=== ENTRIES PROVIDED ===

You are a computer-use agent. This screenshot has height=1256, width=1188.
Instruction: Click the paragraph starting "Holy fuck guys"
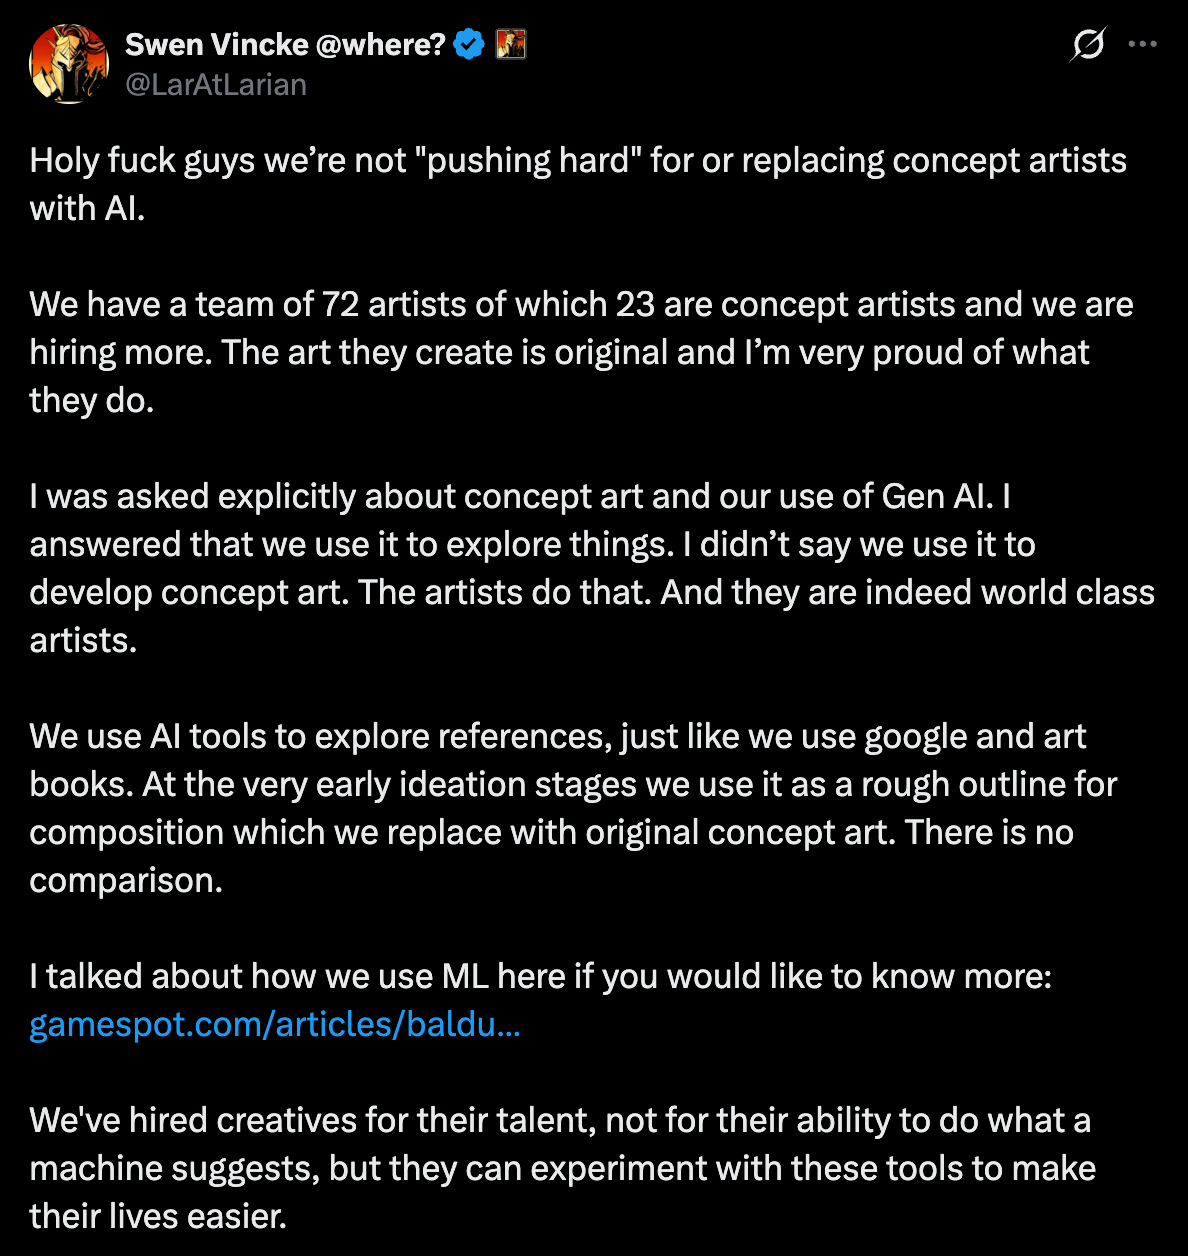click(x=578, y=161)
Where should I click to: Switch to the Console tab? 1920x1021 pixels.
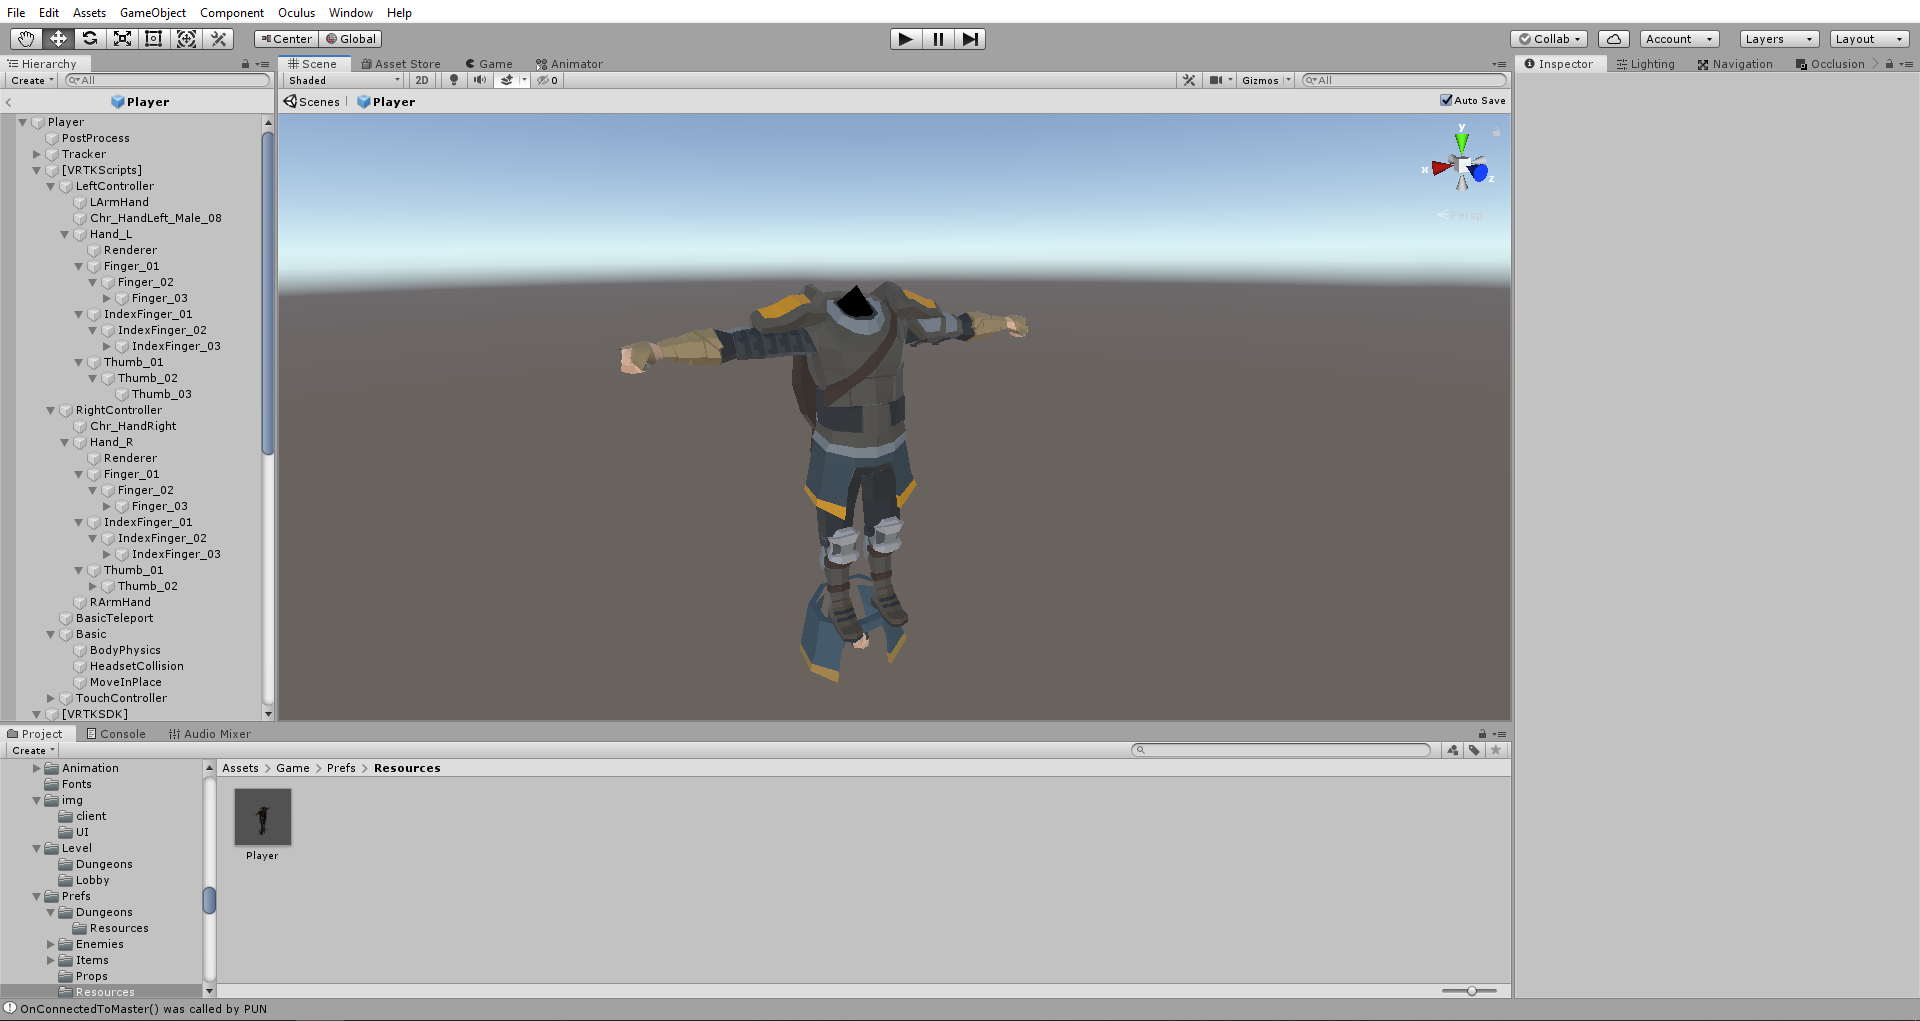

===
=== ENTRIES PROVIDED ===

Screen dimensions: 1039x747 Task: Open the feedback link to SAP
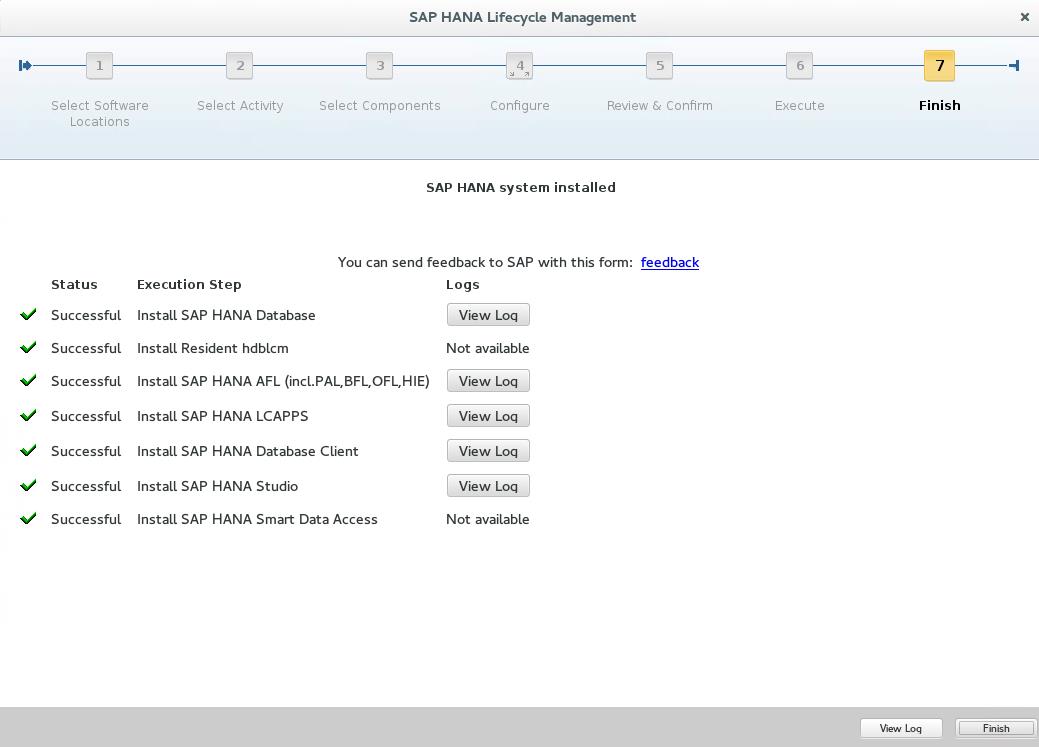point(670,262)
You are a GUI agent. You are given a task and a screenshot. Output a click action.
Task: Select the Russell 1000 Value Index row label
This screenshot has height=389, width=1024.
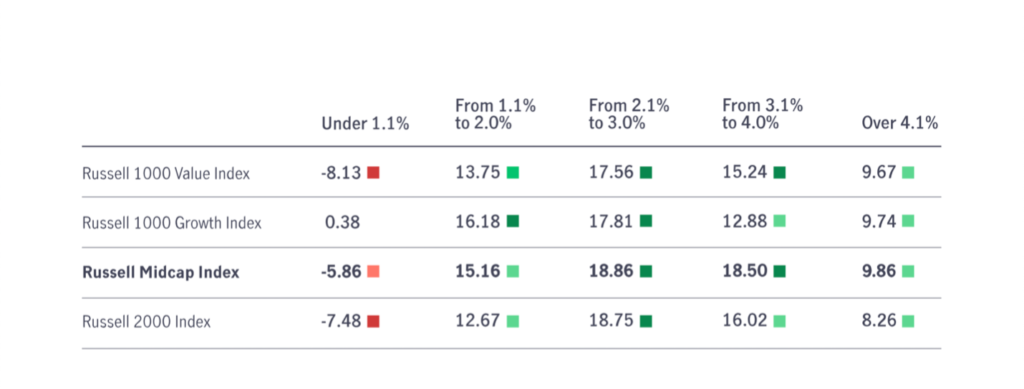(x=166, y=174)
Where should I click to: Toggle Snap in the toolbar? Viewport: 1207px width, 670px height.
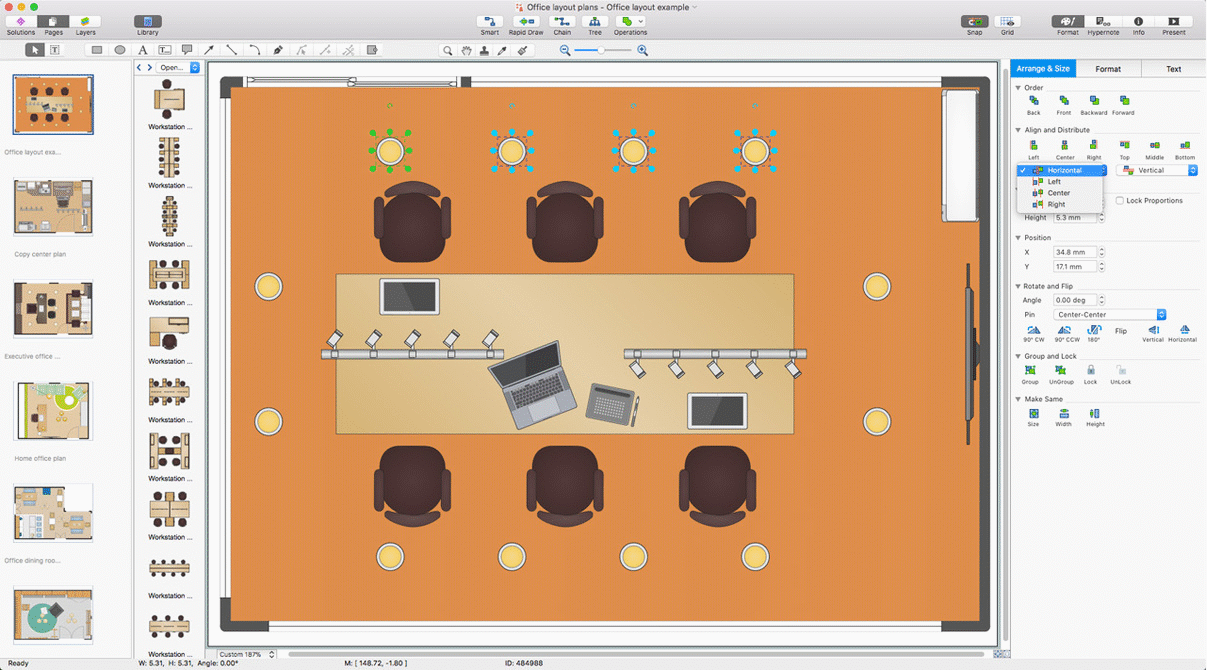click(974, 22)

===

- _YOUR OBJECTIVE_
Pictures aside, return exactly the lines from the data above, starting at the line that has "You are a computer-use" and ending at the line that has "Where should I click to: Switch", both included.

- _ANSWER BELOW_
You are a computer-use agent. This screenshot has height=1256, width=1188.
Instruction: Click the paragraph starting "Holy fuck guys"
click(x=578, y=161)
Where should I click to: Switch to the Console tab? 1920x1021 pixels.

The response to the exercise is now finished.